Boss battles were always a standout moment in previous Contra games. Sadly, in this one most of these are fairly bland mid-bosses with pretty similar attack patterns. However, you do occasionally face truly epic behemoths which pay homage to the style of encounters the series became legendary for. Still, the brief moments of thrilling action and awe-inspiring boss battles are generally overshadowed by the grind-heavy gameplay. The repetitive gameplay approach is emphasised even further in exploration missions where the goal is to collect as much loot as possible. Even when the core missions try to change things up a bit with different mission objectives, the experience feels largely the same.

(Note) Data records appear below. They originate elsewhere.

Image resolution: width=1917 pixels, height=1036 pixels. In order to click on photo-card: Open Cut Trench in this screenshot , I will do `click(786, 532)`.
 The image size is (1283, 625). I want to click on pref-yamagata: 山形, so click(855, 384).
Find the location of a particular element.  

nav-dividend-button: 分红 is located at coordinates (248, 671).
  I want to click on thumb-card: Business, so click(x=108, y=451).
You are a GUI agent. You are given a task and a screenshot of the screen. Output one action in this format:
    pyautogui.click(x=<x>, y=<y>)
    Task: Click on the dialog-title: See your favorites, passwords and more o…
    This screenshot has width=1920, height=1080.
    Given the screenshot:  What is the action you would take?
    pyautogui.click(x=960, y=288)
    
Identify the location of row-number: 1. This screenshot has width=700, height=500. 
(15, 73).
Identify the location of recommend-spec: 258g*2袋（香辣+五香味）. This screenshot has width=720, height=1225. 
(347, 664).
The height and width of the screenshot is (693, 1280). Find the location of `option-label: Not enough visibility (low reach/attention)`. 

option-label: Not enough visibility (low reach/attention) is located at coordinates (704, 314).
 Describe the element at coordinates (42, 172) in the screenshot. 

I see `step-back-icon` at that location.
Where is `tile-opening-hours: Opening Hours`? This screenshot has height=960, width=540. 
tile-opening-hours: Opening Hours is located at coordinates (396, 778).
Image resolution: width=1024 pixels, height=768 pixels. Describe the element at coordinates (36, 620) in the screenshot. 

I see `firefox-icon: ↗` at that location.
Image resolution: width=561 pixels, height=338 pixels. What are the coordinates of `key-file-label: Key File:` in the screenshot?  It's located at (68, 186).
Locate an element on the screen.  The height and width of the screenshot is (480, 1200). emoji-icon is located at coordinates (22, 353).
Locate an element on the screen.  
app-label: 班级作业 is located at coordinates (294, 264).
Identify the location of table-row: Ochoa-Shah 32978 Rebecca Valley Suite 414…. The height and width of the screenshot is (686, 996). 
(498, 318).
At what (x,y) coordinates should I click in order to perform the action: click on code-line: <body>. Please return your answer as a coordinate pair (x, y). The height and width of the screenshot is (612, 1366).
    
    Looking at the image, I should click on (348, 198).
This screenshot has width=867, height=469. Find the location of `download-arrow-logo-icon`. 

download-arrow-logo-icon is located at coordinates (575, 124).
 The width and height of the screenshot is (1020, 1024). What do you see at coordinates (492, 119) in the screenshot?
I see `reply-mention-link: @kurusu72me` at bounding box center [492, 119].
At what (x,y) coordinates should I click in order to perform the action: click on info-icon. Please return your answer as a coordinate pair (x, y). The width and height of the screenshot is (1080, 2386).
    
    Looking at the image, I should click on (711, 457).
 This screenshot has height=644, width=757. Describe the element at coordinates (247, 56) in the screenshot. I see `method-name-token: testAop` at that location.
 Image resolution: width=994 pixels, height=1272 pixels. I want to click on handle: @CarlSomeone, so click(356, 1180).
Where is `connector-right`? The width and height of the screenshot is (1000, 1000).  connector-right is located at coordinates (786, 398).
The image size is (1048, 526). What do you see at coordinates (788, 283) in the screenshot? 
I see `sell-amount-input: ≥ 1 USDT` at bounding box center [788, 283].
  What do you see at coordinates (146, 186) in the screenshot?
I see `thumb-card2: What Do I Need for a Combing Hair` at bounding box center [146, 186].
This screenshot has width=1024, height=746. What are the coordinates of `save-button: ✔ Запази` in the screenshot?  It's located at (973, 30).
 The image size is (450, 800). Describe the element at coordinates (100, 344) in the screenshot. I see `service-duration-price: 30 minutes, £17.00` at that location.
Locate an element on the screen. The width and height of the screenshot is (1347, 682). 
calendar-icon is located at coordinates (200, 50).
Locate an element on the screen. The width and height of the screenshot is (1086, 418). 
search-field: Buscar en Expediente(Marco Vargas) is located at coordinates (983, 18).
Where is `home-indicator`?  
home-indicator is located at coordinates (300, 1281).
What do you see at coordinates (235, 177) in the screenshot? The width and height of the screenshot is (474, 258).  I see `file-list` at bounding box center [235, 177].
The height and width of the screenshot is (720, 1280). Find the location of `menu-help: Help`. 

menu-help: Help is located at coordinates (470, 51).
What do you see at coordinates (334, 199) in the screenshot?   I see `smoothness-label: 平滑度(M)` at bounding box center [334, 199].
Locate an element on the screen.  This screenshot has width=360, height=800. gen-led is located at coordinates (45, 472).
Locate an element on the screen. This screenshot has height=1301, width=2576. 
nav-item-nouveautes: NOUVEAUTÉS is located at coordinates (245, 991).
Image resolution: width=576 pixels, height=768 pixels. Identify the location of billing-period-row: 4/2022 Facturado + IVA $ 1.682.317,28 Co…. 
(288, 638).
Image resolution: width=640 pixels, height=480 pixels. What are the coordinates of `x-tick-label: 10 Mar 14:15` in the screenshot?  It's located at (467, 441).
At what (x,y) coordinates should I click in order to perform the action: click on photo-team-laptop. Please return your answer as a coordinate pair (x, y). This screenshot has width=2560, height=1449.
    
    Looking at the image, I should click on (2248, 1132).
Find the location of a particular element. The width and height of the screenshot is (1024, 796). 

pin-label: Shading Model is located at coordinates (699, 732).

Still, despite the bland and repetitive nature of the core game design, there are plenty of gameplay modes on offer here, such as the online and offline co-op modes for up to four players. This is officially the first time Contra has gone fully online, and although just having online co-op would have been plenty, there are dedicated competitive multiplayer modes on offer as well. These offer a different style of gameplay where players can go against each other in a traditional death match affair, and even an interesting mode resembling a football match but with guns. It’s just a shame you will need to find eight players for a match.
Contra: Rogue Corps has a ton of personality and humour in its presentation though, especially the vibrant cast of characters which includes a cyborg panda armed with a machine gun. These characters are interesting, and have different starting weapons, but aside from their special attacks they are mostly identical especially once you get into the upgrades. Despite the art and visuals demonstrating personality and flair, the graphics are mostly underwhelming with the textures and character models looking incredibly dated. The music is standard fair, as it doesn’t really do much to standout, even with the occasional brief cameos of classic Contra music remixes.
If you’re after the Contra of old, then Contra Anniversary Collection has got you covered. If you’re after a pristine 2D action game akin to the Contra of old, then the recent Blazing Chrome will give you the fix you need. If you’re ready to get on with the times and embrace change, then Contra: Rogue Corps will provide entertainment with its own unique interpretation of the Contra spirit. Put it this way, we’ve only recently wanted our favourite classic gaming franchises to go back to exactly what they once were, but a kid from the ‘90s playing the original Contra games was probably dreaming up a sequel as unusual and feature-heavy as what we have right now.
Contra: Rogue Corps on Xbox One is, for better or for worse, a forward-looking sequel which won’t make everyone happy. For what it is, this a twin stick shooter jam-packed with things to do and collect, especially thanks to the comprehensive RPG elements.